Ma torniamo alla conversazione. Oltre alla capacità di operare con logica occorre, per fornire una risposta adeguata, la competenza nel mettere il nostro pensiero in parole. Non in frasette da chat ma in frasi strutturate. Questo non può che derivarci dall’aver partecipato a migliaia di conversazioni, dall’aver fatto il gioco del detto e contraddetto e infine, e non ci si deve vergognare nell’affermarlo, dall’avere letto. Letto letteratura, con spirito curioso e ritico. Letto parole scritte da altri.

Ora, è evidente che tutto questo bagaglio di competenze, che sono principalmente conversazionali e culturali, è ciò che ci serve per produrre un testo scritto che si presenti con un sufficiente grado di decenza.

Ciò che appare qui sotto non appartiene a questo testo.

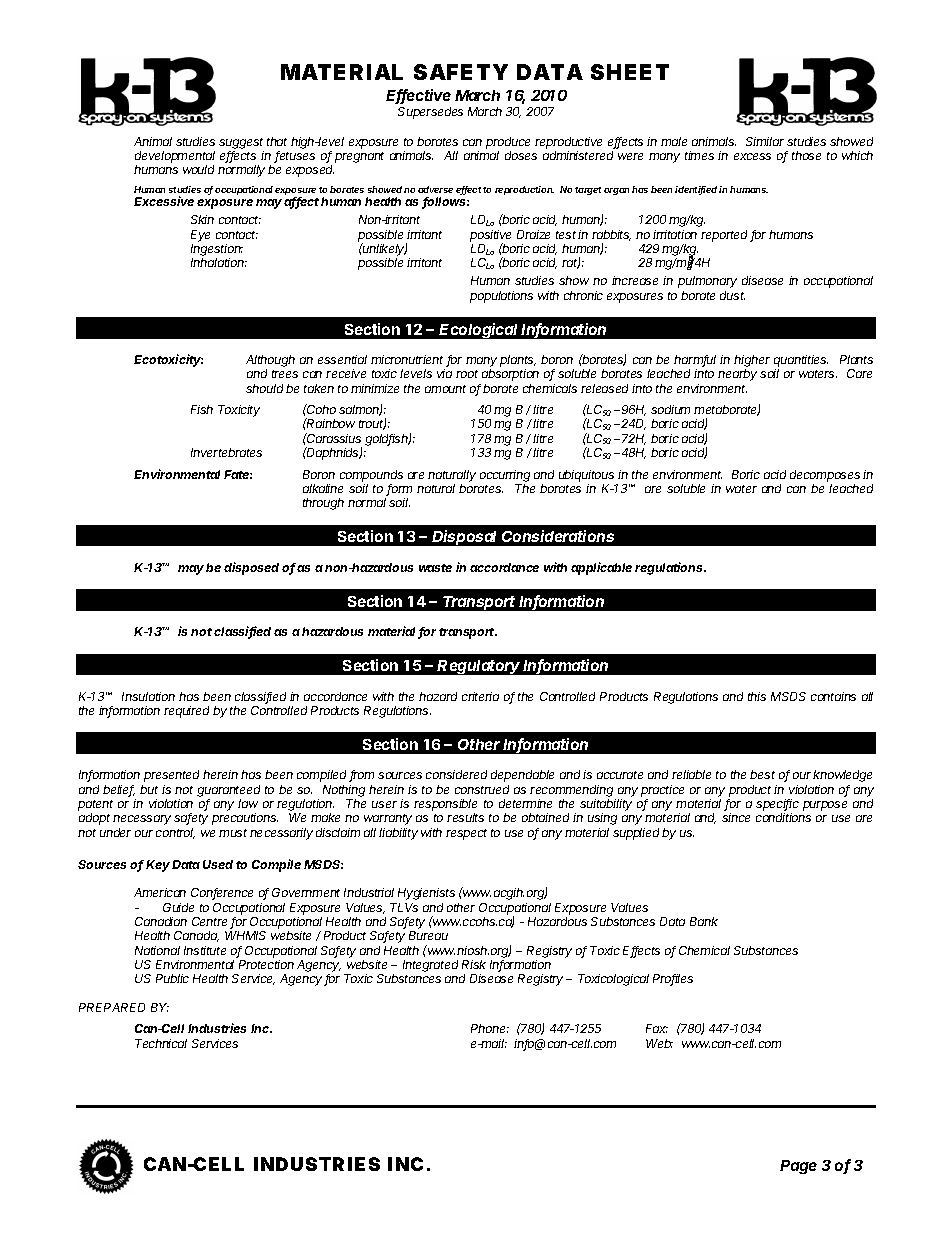 This screenshot has height=1233, width=952. Describe the element at coordinates (757, 696) in the screenshot. I see `this` at that location.
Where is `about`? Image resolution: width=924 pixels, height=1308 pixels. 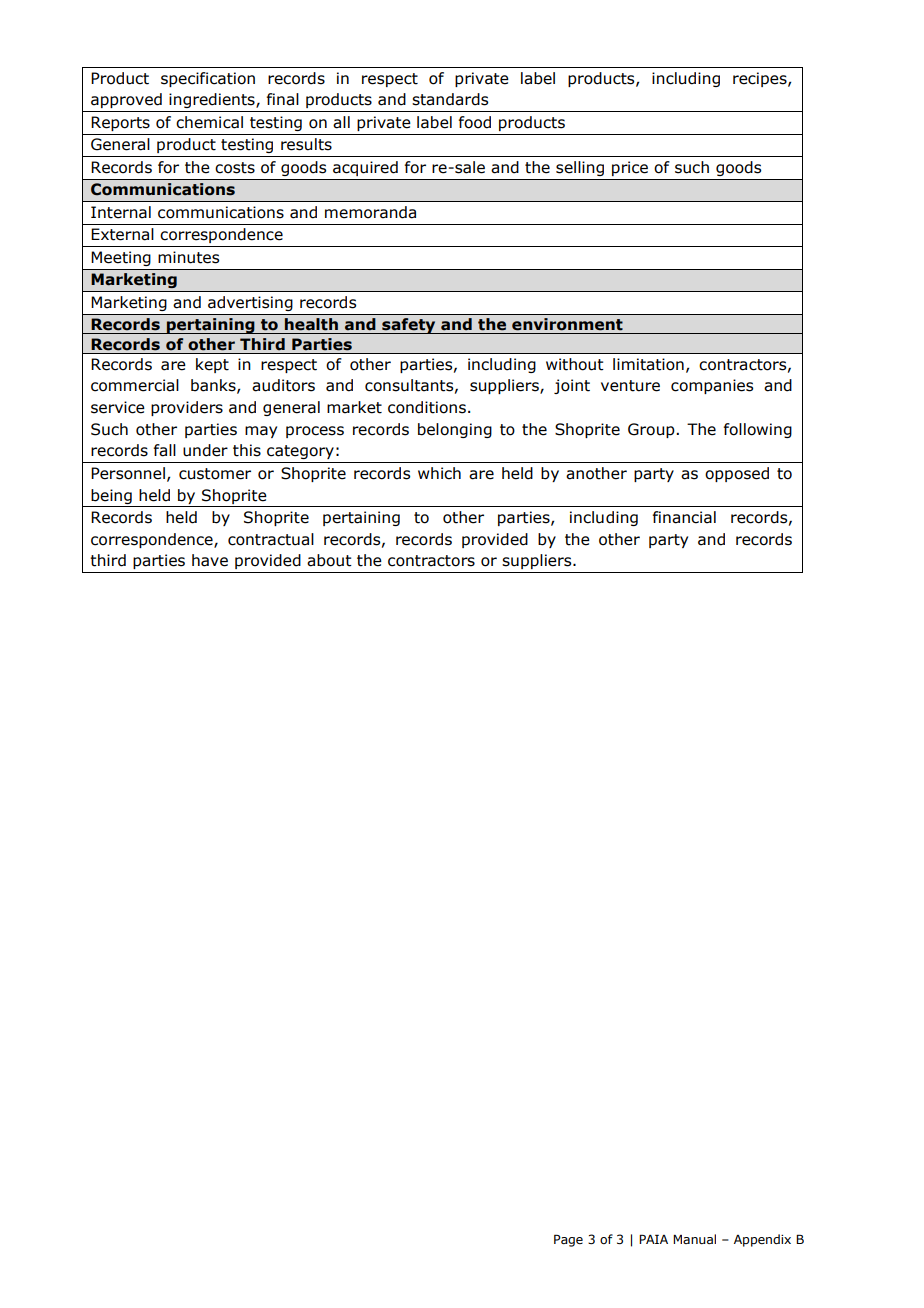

Gli antichi chiamavano questo retorica ed esercitavano i loro allievi alla discussione, al fine di affinarne le capacità logiche, di programmazione linguistica e di oratoria (cioè del ben dire).

Nelle nostre scuole non si fanno gare di oratoria, la parole stessa retorica è usata in senso spregiativo e le conseguenze le vediamo ogni giorno quando assistiamo a dibattiti che sono scontri tra ego, invece di essere contributi alla progressione del sapere collettivo.

Saper scrivere è esercitare la propria libertà

Credo che si debba guardare al tema di italiano come a un mezzo prezioso per divulgare le proprie idee, allo scritto come alla maniera più semplice per dire chi siamo e cosa pensiamo.

Penso alla prova scritta di italiano come a uno strumento di espressione della personalità dello studente e della sua capacità di giudizio sul mondo. Testimonianza che, proprio al termine del ciclo di studi, si è tenuti a dare, garanzia di maturità e raggiunta autonomia intellettuale.

Penso all’ educare a esprimersi con la lingua scritta come a uno dei modi più efficaci per fare degli studenti uomini liberi.